I requisiti tecnici da rispettare

Non basta comprare una tenda qualsiasi: per accedere al bonus la schermatura deve rispettare alcuni requisiti tecnici:

  • Esposizione corretta: la schermatura deve essere installata su un infisso esposto a est, ovest o sud. Le esposizioni a nord (esposizione fredda) di norma non sono ammesse perché non hanno senso solare.
  • Coefficiente di trasmissione solare gtot: la schermatura deve avere un valore non superiore a 0,35 (più basso = più protezione solare). Il produttore deve fornire la scheda tecnica con questo dato.
  • Marchio CE e dichiarazione di conformità del produttore.

Quando acquisti, chiedi al rivenditore la scheda tecnica con il valore gtot e la certificazione CE. Conservali insieme alla fattura.

Come accedere al bonus: procedura passo per passo

1. Pagamento con bonifico parlante. Come per gli altri bonus edilizi, devi pagare con un bonifico specifico per ristrutturazione/riqualificazione energetica. La causale deve riportare l’art. 14 del DL 63/2013 (Ecobonus) e il codice fiscale di chi richiede la detrazione.

2. Invio comunicazione ENEA. Entro 90 giorni dalla fine dei lavori, devi inviare la comunicazione telematica al portale ENEA (Agenzia Nazionale per le Nuove tecnologie, l’Energia e lo Sviluppo Economico). Senza questa comunicazione, la detrazione decade.

3. Conservazione documenti. Fattura, schede tecniche, dichiarazione di conformità dell’installatore, ricevuta della comunicazione ENEA: tutto va conservato per almeno 10 anni.

4. Dichiarazione redditi. Inserisci la spesa nella dichiarazione (730 o Redditi PF) negli anni successivi. La detrazione viene spalmata su 10 quote annuali uguali.

La comunicazione ENEA è il passaggio dove molti si perdono. Si può fare autonomamente (richiede dati tecnici precisi), oppure tramite l’installatore o un CAF. Una volta inviata, ricevi un codice CPID che è la prova del rispetto della procedura.

Tende motorizzate vs manuali: cosa scegliere?

Visto che spendi e poi recuperi metà, vale la pena fare una scelta intelligente sul tipo di tenda. La differenza principale è tra manuale e motorizzata.
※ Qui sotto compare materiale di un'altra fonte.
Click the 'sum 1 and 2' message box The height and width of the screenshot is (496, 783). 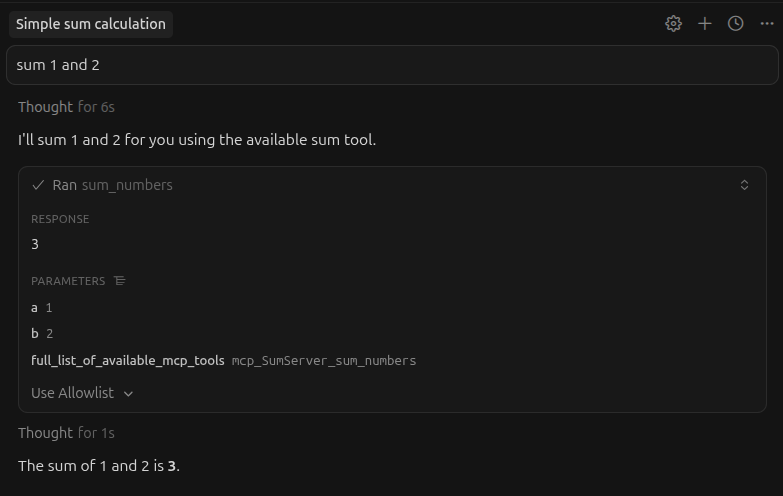point(391,65)
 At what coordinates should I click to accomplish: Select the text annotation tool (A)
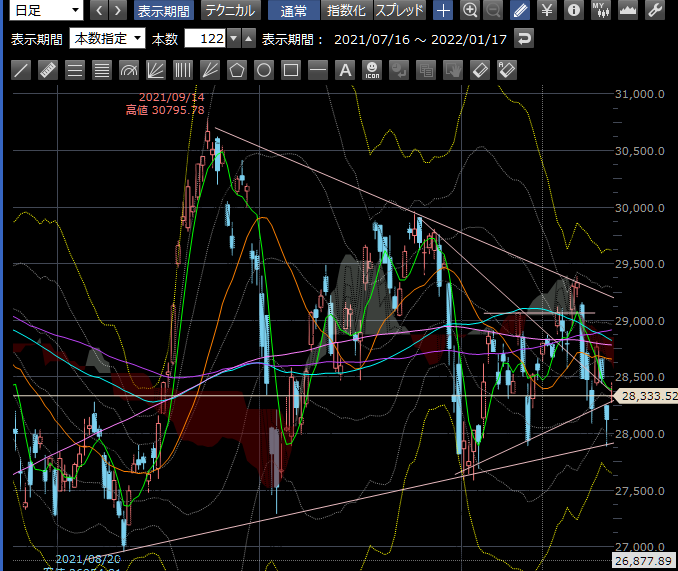[x=345, y=70]
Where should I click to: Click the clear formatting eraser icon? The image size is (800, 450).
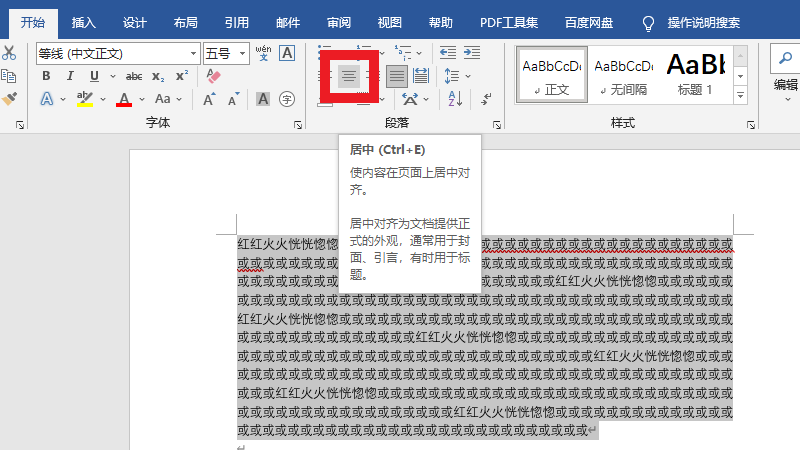pyautogui.click(x=211, y=76)
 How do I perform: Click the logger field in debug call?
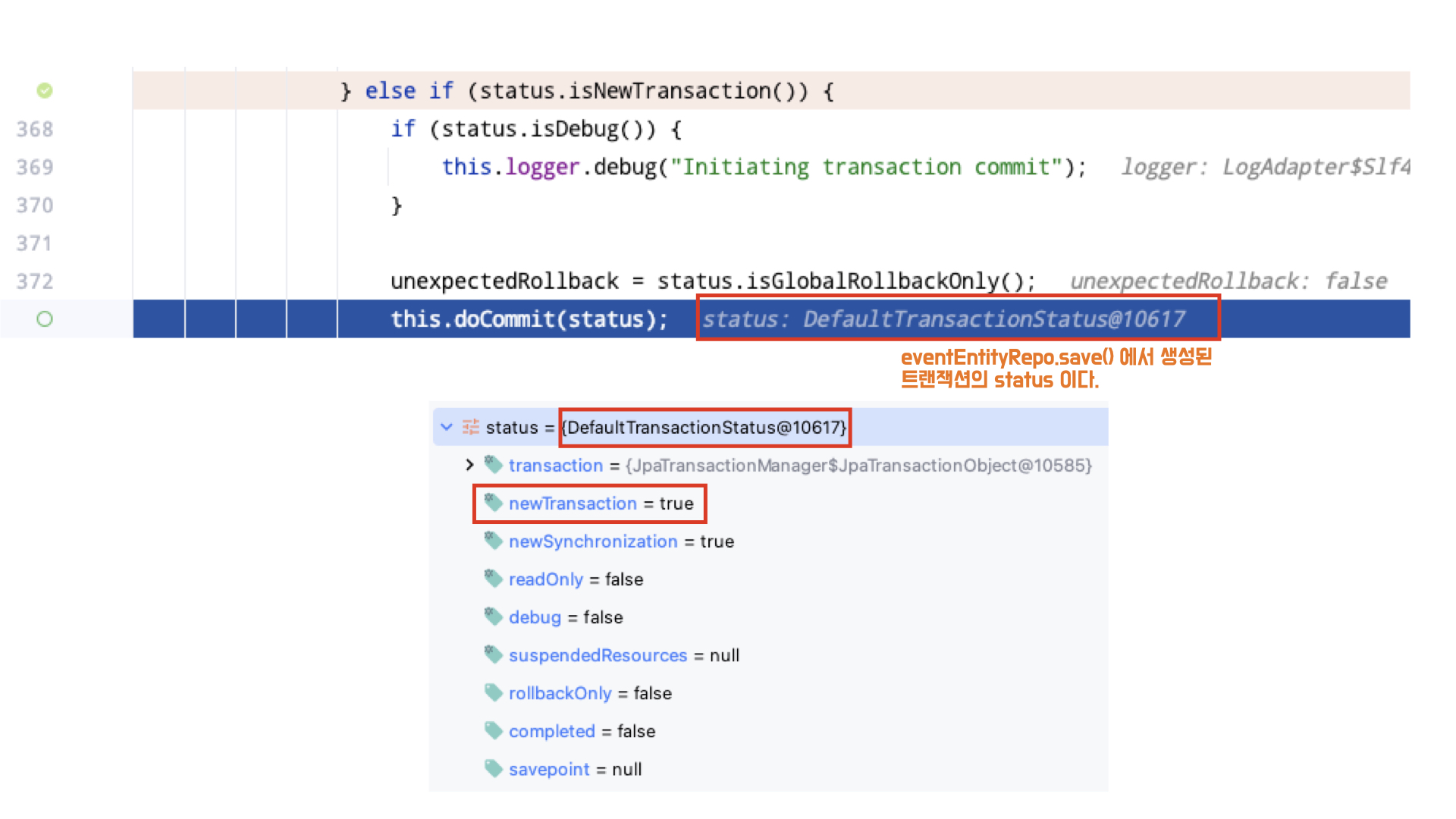pyautogui.click(x=541, y=167)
Tende manuali (250-1.000 euro): si azionano con manovella o cordino. Più economiche, più affidabili meccanicamente (meno cose che si rompono), ma scomode se le devi muovere più volte al giorno.

Tende motorizzate (700-2.500 euro): si comandano con telecomando, pulsante a parete o app. Comode, ma soggette a guasti elettronici nel tempo. Per i terrazzi alti o frequentemente esposti al vento, valgono i modelli con sensori automatici (vento, sole, pioggia) che si chiudono da sole in caso di temporale.

Per chi sta su un piano alto o ha una pergola grande, la motorizzata è quasi obbligatoria. Per un balcone piccolo del primo piano, la manuale è una scelta sensata.

Conclusione

Il Bonus Tende da Sole 2026 è una di quelle agevolazioni che spesso si scoprono troppo tardi. Visto che l’estate è alle porte e che gli installatori in giugno-luglio cominciano ad avere liste d’attesa lunghe per le consegne, conviene muoversi subito: chiedere preventivi entro luglio, ordinare entro settembre, installare entro novembre, fare i bonifici entro dicembre 2026 per chiudere la pratica nell’anno fiscale buono.

Una pergola motorizzata sul terrazzo o una tenda da sole sul balcone non sono solo questione di comfort estivo: in dieci anni la detrazione recupera metà del costo, e nel frattempo la casa è davvero più vivibile da maggio a settembre. Mossa intelligente, soprattutto se la stavi comunque valutando.